▸ **DATA TO PROCESS**
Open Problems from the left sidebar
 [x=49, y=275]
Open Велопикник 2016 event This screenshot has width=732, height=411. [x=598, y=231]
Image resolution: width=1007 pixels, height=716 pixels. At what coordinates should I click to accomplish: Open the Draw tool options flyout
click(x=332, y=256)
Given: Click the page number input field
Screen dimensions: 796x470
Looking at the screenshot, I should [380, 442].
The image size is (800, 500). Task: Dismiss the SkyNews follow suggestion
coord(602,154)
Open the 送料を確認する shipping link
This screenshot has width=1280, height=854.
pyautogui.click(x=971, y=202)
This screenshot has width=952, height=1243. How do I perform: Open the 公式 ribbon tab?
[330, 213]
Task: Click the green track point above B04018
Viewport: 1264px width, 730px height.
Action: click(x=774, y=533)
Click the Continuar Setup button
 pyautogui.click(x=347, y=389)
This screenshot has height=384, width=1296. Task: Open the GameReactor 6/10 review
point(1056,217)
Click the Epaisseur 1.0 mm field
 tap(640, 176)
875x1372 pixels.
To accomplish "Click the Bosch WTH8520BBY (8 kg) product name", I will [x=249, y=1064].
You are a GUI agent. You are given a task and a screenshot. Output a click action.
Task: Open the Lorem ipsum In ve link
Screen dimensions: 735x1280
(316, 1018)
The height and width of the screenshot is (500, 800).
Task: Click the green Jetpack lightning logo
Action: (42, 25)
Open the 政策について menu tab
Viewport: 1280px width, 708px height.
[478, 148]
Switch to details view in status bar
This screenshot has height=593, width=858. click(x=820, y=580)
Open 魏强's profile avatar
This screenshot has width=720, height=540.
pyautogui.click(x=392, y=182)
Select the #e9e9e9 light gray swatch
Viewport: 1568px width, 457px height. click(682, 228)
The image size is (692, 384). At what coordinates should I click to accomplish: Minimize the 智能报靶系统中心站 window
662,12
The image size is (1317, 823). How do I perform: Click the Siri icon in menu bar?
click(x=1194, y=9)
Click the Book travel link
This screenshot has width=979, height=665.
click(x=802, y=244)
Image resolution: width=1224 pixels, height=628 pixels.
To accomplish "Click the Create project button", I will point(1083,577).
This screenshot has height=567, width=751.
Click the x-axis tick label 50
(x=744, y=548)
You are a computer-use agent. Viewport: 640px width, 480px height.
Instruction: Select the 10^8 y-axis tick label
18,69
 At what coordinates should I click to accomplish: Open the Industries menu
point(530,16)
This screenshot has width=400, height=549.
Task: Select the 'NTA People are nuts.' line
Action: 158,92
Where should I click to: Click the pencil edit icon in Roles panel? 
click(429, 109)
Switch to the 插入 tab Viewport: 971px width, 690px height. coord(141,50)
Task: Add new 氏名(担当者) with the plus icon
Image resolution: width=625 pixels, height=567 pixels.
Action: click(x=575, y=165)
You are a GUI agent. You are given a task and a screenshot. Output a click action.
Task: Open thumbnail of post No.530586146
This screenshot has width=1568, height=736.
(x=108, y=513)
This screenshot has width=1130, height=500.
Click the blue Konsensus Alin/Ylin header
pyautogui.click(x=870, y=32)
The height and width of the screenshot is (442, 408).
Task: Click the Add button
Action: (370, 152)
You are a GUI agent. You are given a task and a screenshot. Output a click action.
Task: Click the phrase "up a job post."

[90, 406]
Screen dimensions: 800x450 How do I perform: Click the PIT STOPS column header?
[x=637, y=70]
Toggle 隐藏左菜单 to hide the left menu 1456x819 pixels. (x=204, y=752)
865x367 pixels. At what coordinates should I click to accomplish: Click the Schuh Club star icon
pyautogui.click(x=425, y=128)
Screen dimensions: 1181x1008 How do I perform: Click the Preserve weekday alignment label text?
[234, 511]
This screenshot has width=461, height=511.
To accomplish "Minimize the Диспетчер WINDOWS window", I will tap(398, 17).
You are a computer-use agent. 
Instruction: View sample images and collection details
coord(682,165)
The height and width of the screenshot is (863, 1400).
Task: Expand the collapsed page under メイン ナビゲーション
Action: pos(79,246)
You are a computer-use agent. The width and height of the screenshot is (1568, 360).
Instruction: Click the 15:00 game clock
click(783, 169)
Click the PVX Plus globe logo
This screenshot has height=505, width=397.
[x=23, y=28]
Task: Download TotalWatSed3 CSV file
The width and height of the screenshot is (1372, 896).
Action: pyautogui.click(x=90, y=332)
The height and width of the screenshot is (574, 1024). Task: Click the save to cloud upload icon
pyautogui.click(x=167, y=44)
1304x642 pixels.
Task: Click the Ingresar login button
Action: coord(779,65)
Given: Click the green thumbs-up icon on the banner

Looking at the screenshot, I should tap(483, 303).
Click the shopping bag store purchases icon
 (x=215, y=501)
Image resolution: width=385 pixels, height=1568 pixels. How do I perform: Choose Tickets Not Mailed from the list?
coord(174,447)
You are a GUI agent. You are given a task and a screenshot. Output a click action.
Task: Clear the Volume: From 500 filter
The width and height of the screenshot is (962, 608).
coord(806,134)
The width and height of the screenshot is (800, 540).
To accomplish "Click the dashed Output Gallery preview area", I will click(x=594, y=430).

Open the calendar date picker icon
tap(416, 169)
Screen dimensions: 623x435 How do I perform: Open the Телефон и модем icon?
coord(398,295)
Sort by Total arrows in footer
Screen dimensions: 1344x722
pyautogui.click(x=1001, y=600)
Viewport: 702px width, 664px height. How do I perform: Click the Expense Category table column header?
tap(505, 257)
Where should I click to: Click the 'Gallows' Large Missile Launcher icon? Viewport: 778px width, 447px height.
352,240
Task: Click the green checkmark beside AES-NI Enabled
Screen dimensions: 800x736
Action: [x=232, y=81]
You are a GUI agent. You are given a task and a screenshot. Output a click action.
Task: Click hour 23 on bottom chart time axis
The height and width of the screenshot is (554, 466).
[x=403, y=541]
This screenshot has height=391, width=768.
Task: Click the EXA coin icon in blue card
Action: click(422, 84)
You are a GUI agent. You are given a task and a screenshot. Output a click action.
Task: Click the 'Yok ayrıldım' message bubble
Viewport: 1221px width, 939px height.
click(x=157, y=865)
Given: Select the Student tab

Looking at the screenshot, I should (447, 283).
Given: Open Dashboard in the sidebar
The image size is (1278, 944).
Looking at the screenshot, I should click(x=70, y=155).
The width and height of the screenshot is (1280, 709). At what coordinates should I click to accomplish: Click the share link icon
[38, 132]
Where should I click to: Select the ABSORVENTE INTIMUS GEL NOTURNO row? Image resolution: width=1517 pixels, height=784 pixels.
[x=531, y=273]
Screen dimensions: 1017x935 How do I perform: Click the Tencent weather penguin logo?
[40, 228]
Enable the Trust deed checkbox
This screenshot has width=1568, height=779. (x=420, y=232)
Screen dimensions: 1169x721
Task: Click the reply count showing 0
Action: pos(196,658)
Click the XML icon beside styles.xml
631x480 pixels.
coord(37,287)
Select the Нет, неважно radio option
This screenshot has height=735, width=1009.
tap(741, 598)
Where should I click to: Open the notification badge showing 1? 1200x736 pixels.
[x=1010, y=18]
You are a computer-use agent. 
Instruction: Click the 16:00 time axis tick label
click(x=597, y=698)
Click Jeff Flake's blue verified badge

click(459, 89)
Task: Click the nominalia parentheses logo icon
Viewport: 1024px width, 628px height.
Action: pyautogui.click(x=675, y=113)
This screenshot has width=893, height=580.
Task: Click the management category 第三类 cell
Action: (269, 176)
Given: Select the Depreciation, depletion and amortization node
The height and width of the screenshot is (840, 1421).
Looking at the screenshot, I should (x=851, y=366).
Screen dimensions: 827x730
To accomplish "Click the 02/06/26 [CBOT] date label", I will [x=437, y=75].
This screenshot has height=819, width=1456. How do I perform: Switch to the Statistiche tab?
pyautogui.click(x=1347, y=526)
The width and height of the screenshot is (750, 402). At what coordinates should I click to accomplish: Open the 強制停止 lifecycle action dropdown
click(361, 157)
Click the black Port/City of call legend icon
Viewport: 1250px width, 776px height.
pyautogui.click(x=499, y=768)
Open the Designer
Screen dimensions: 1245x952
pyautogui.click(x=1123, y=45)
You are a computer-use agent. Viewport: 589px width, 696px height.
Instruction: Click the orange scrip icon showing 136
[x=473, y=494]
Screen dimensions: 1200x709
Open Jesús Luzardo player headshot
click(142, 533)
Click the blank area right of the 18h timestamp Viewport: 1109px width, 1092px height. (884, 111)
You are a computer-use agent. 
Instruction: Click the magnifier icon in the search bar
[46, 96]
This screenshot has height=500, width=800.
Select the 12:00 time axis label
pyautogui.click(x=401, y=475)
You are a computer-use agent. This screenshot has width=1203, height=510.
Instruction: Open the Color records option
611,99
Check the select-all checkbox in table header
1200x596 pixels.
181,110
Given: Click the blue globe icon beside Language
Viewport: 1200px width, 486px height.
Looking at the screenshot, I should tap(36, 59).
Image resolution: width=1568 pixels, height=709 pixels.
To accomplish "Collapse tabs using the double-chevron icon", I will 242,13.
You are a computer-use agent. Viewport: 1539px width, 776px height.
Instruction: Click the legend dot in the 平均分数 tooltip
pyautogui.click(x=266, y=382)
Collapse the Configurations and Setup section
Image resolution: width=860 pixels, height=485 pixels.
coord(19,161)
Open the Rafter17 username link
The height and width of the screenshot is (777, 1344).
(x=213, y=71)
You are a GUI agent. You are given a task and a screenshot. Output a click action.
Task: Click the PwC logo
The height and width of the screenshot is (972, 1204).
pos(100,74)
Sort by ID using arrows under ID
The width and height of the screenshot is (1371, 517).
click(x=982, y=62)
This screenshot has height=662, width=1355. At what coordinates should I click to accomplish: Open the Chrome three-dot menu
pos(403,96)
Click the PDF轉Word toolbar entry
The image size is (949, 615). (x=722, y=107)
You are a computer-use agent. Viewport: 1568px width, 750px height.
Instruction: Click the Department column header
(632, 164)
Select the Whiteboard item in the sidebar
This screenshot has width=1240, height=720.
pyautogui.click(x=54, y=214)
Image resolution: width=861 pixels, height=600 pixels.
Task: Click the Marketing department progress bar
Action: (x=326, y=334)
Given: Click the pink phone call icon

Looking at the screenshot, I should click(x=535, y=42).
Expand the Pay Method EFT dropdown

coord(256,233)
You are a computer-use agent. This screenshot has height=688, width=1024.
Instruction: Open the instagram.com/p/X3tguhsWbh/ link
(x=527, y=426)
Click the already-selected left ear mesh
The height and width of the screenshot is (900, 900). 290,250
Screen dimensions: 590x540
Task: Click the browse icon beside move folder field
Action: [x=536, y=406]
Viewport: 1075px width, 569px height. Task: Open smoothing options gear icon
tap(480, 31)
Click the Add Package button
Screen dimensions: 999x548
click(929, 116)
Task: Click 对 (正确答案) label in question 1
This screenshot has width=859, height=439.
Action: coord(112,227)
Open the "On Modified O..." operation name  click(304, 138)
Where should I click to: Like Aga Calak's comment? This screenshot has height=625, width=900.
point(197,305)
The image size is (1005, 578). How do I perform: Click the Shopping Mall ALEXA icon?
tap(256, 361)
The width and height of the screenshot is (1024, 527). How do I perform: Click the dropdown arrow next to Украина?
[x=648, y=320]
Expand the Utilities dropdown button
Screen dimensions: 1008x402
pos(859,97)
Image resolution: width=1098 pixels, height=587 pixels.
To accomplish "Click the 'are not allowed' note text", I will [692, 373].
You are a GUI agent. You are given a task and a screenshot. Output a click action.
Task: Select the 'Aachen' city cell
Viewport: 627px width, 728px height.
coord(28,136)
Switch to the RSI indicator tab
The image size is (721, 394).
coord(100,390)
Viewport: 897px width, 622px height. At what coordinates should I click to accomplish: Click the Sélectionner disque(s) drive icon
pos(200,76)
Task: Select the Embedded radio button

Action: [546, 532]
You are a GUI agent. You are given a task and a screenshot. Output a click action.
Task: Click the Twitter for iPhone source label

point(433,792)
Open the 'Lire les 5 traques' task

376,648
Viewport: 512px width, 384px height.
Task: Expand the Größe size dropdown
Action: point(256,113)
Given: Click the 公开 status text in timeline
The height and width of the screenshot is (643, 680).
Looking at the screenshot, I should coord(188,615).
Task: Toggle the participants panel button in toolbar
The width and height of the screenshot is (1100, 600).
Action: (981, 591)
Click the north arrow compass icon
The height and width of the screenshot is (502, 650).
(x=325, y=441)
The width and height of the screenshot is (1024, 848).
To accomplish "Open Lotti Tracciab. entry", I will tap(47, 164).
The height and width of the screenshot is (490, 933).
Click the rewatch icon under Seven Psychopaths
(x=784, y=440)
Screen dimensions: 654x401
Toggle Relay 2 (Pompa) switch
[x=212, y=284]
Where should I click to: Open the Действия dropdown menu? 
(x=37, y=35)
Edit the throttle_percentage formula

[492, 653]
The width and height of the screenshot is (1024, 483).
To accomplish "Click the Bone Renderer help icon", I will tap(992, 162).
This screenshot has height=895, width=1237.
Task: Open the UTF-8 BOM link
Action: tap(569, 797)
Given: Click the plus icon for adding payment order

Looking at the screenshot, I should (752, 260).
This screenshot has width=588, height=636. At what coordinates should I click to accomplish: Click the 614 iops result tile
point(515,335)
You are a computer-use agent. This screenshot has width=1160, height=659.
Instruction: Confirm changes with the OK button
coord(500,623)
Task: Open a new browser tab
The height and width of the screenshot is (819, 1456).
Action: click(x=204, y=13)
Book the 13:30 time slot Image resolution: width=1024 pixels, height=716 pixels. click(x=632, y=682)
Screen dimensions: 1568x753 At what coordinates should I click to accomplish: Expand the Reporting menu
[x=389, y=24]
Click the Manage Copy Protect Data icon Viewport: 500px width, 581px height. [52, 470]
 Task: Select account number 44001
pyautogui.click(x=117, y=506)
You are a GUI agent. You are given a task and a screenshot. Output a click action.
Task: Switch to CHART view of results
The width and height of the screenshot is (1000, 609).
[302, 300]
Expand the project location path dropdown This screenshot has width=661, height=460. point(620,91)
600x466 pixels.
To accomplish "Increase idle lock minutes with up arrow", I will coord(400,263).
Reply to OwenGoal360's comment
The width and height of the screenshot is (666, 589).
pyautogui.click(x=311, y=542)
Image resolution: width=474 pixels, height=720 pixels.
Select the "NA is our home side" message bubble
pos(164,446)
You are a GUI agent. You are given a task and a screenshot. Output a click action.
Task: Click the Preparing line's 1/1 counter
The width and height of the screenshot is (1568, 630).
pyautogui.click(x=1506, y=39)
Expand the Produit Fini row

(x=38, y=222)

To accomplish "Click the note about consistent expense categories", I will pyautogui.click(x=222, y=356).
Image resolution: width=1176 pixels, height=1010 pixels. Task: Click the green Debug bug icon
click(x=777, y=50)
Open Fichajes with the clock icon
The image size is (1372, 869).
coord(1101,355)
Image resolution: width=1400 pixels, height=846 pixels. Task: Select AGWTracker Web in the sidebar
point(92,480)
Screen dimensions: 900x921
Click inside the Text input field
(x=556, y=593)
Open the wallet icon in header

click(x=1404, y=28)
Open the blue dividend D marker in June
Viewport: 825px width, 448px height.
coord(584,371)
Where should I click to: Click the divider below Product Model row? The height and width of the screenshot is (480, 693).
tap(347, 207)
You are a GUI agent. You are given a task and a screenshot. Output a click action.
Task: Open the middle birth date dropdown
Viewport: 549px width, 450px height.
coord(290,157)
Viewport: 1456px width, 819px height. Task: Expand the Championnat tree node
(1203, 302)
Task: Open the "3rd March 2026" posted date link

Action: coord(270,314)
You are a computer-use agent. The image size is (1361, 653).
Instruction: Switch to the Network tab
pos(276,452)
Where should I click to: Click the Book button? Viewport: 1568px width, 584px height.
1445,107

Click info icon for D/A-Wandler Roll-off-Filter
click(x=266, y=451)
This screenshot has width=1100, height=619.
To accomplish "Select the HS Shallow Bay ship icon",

▸ **YOUR OBJECTIVE**
In the records above, return precisely the line containing "Image resolution: width=474" and each line that comes after it, up to the final one.

▸ **RESPONSE AREA**
Image resolution: width=474 pixels, height=720 pixels.
Select the "NA is our home side" message bubble
pos(164,446)
You are a GUI agent. You are given a task and a screenshot. Output a click action.
Task: Click the Preparing line's 1/1 counter
The width and height of the screenshot is (1568, 630).
pyautogui.click(x=1506, y=39)
Expand the Produit Fini row

(x=38, y=222)

To accomplish "Click the note about consistent expense categories", I will pyautogui.click(x=222, y=356).
Image resolution: width=1176 pixels, height=1010 pixels. Task: Click the green Debug bug icon
click(x=777, y=50)
Open Fichajes with the clock icon
The image size is (1372, 869).
coord(1101,355)
Image resolution: width=1400 pixels, height=846 pixels. Task: Select AGWTracker Web in the sidebar
point(92,480)
Screen dimensions: 900x921
Click inside the Text input field
(x=556, y=593)
Open the wallet icon in header

click(x=1404, y=28)
Open the blue dividend D marker in June
Viewport: 825px width, 448px height.
coord(584,371)
Where should I click to: Click the divider below Product Model row? The height and width of the screenshot is (480, 693).
tap(347, 207)
You are a GUI agent. You are given a task and a screenshot. Output a click action.
Task: Open the middle birth date dropdown
Viewport: 549px width, 450px height.
coord(290,157)
Viewport: 1456px width, 819px height. Task: Expand the Championnat tree node
(1203, 302)
Task: Open the "3rd March 2026" posted date link

Action: coord(270,314)
You are a computer-use agent. The image size is (1361, 653).
Instruction: Switch to the Network tab
pos(276,452)
Where should I click to: Click the Book button? Viewport: 1568px width, 584px height.
1445,107

Click info icon for D/A-Wandler Roll-off-Filter
click(x=266, y=451)
This screenshot has width=1100, height=619.
To accomplish "Select the HS Shallow Bay ship icon",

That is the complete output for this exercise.